Institutional investors are neutral or underweight on Indian information technology (IT) stocks and a majority of them think that these stocks could see another 10-20% correction in their valuation in the next 6-9 months.
This came out in a survey by foreign brokerage CLSA Asia Pacific whose analysts spoke to as many as 48 fund houses from across eight countries who together have an investment exposure of over $45 billion in Indian equities.
Over 80% of these investors are either neutral or underweight on the sector.
“Conversations with these investors indicated a sense of confusion on what to do with these stocks at current levels,” CLSA analysts Nimish Joshi and Arati Mishra commented on the survey in their latest sector client note. “Most investors seem to be choosing not to act at all.”
Nearly 80% of the fund houses thought that the valuation of tier-I IT stocks such as Tata Consultancy Services, Infosys and Wipro will either remain unchanged or deteriorate further in the next 6-9months. A 10-20% deterioration is what they are expecting.
Infosys remains the most preffered stock, while the fund managers said that there is a relatively high risk perception regarding TCS, which have been growing very fast but the high exposure to financial services client and the US market makes them vulnerable to the ongoing economic volatility in that country.
Wipro was the least preferred among the front-line stocks. According to some of the fund managers that CLSA surveyed, Wipro’s underperformance through 2010 and resultant valuation discount had attracted some of them towards the stock but the continued underperformance through 2011 has reduced their willingness to give the stock any benefit of doubt, at least for now.
While aggressive growth at HCL Technologies has got the attention of most investors, they would rather wait for sustained performance, especially on the profitability front before actually taking any exposure. Current macro worries and the risk aversion tendency makes HCL a “no-go area for now”, CLSA analysts reported from the survey.
To be sure there has been some bouyancy in the IT stocks over the past couple of trading session, but analysts believe it will be short lived and investors could even end up losing money. The buoyancy has been driven by local currency depreciating against dollar. As Indian IT firms earns majority of their revenue in US dollars, depreciating local currency is expected to give these firms an earnings boost as they start announcing September quarter results in October.

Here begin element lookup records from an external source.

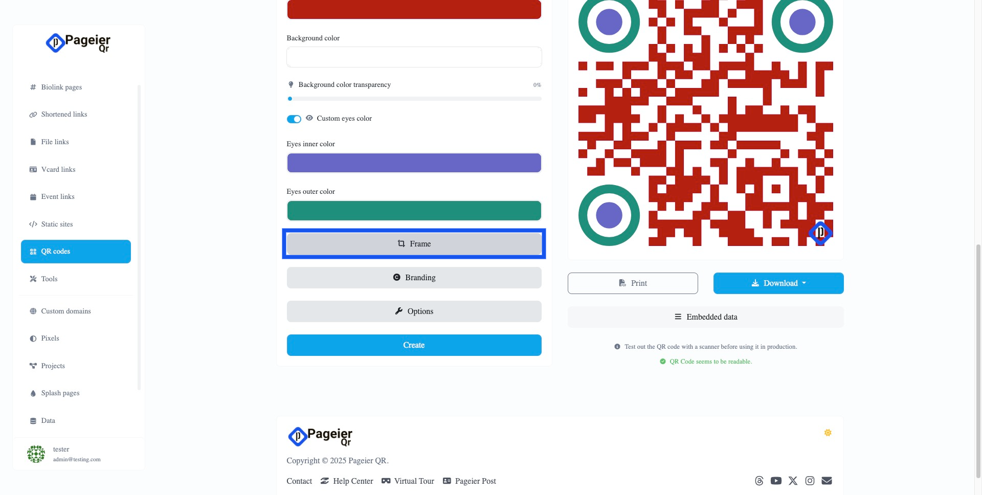
Task: Expand the Frame section
Action: tap(414, 244)
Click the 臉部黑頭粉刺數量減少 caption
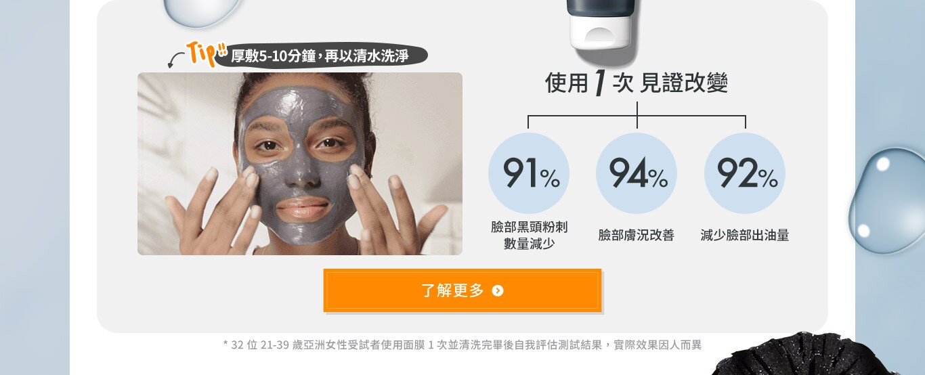Viewport: 925px width, 375px height. (x=529, y=235)
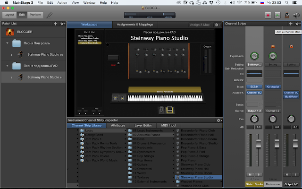The height and width of the screenshot is (189, 302).
Task: Click the red record button in the toolbar
Action: point(267,15)
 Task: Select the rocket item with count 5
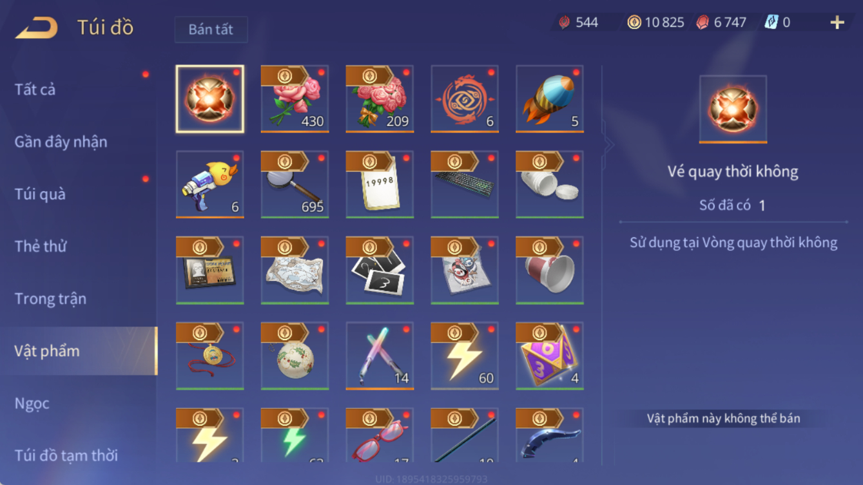550,99
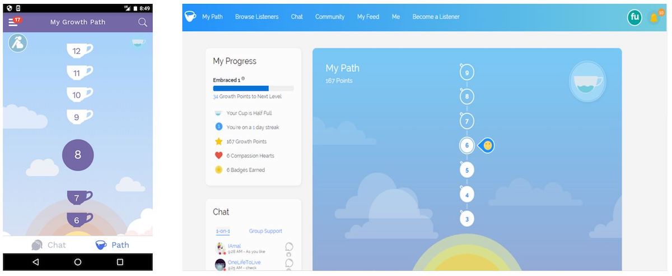Open the Group Support tab

(265, 231)
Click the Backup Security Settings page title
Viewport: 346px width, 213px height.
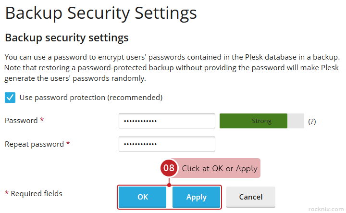click(x=101, y=13)
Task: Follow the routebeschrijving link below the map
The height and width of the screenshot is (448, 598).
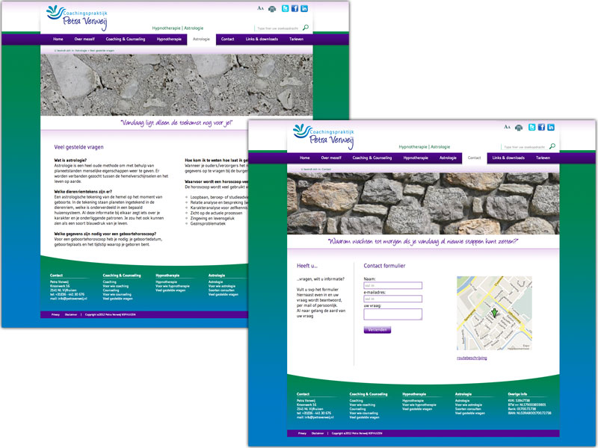Action: pos(472,358)
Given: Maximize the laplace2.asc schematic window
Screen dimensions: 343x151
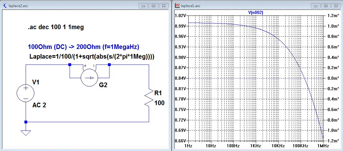Looking at the screenshot, I should (x=153, y=6).
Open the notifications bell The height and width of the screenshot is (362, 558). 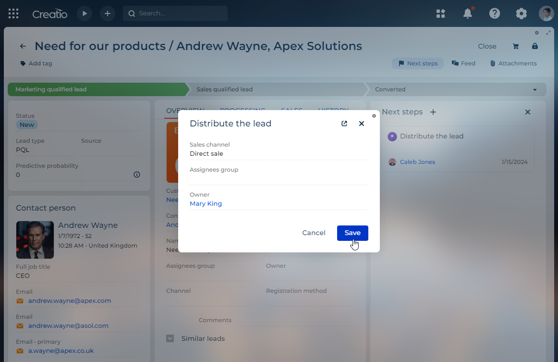click(467, 13)
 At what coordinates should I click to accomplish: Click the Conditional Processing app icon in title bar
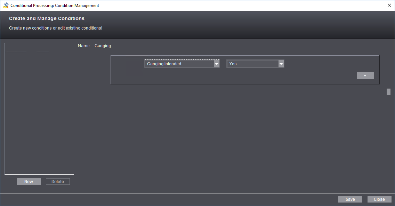click(6, 5)
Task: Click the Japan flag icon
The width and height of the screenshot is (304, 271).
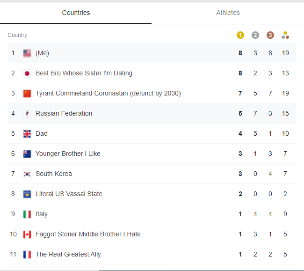Action: [x=27, y=73]
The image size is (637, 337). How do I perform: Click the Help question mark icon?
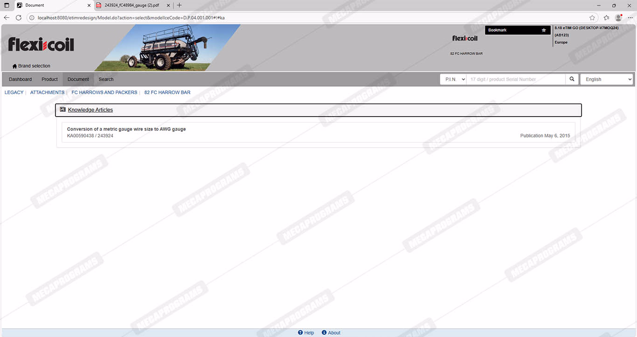[301, 333]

“We see this as a risky, short-term trade as the assumption behind it is that currency rates will be sustained at current levels,” noted Abhiram Eleswarapu of BNP Paribas Securities
“Should they reverse course, investors could be faced with a double-whammy of weakening demand and adverse foreign exchange.”
The only ray of hope in the survey is the hint from fund managers about their re-entry triggers.
The surveyed funds said that an 8-10% correction in frontline IT stocks could drive some of them to start buying these stocks.